● How to complete this task
Only the lines from the line that contains "At what coordinates" through the final line of the entries below belong in your answer, copied exactly and without pictures.

● Information shown
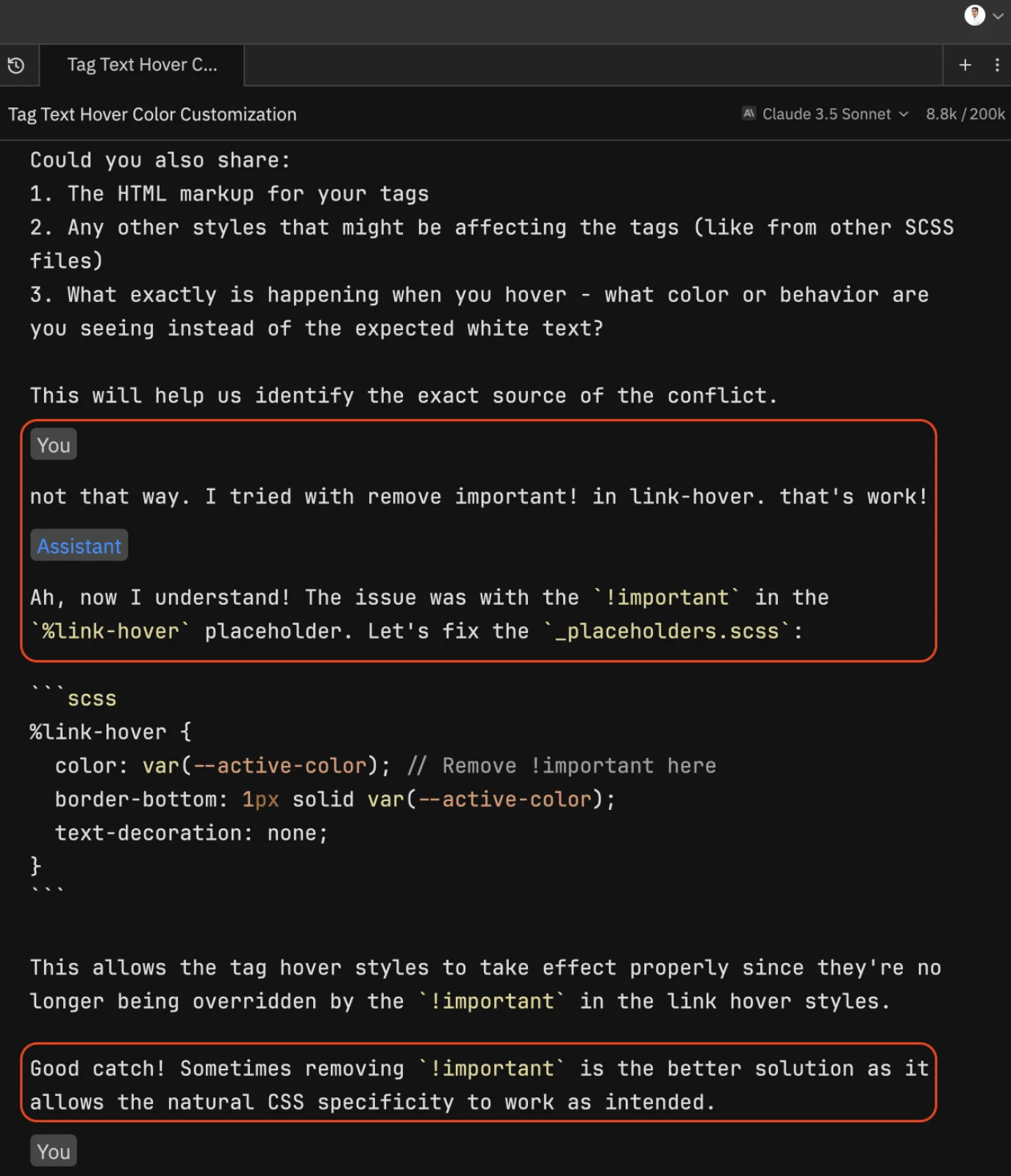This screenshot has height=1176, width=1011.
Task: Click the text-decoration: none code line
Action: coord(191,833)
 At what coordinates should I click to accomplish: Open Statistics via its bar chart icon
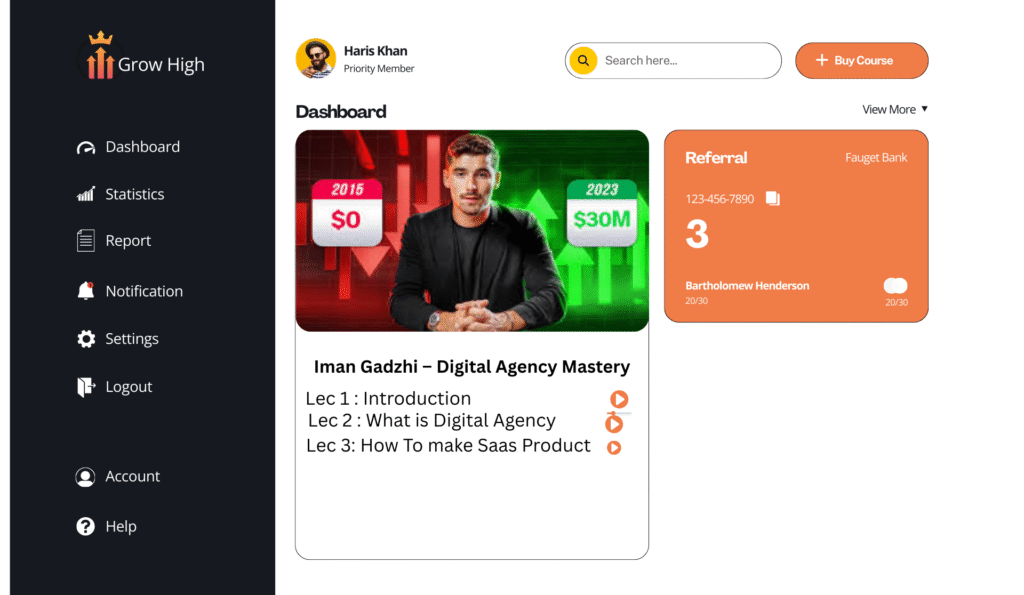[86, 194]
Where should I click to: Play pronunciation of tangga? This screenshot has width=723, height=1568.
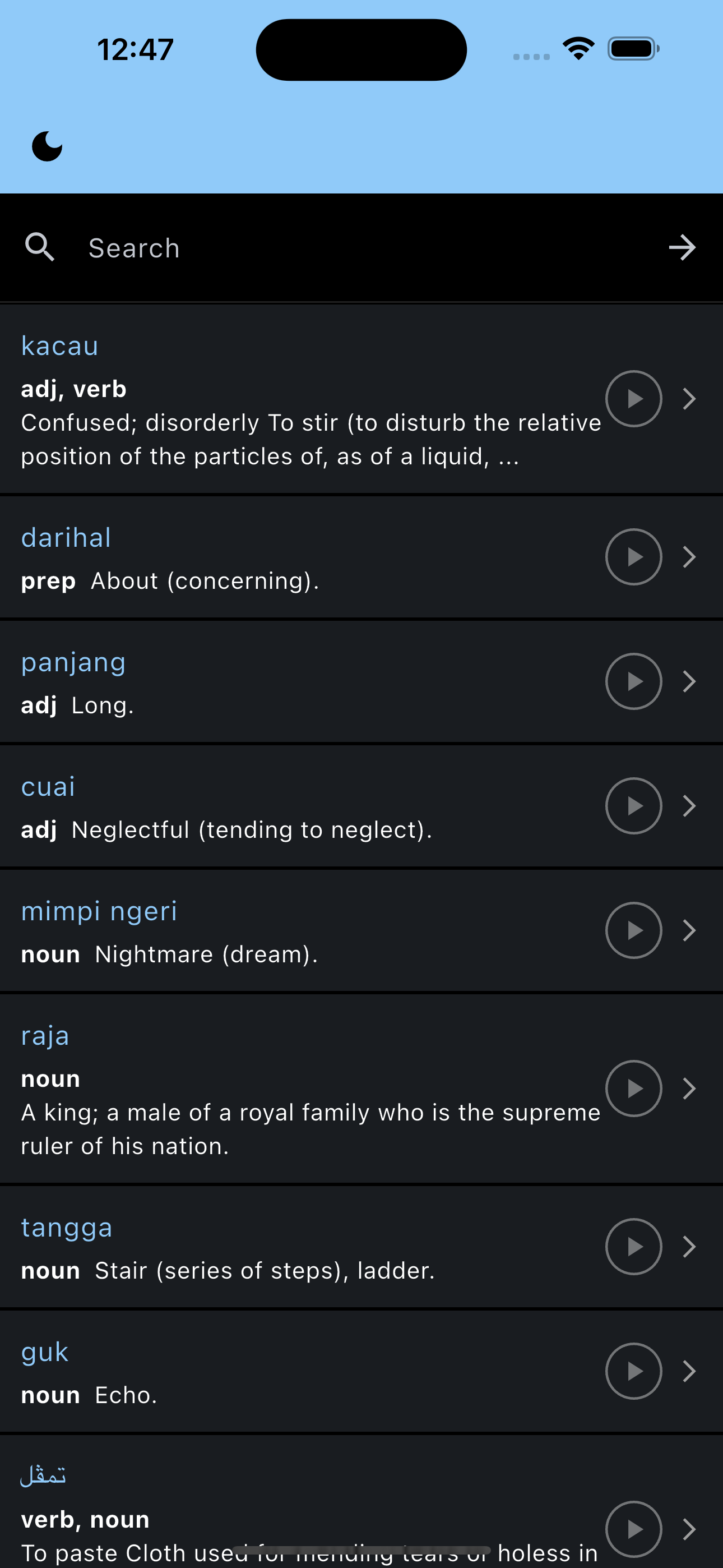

● Exercise solution
 At what coordinates should I click to accomplish: Open Statistics via its bar chart icon
[86, 194]
Where should I click to: Play pronunciation of tangga? This screenshot has width=723, height=1568.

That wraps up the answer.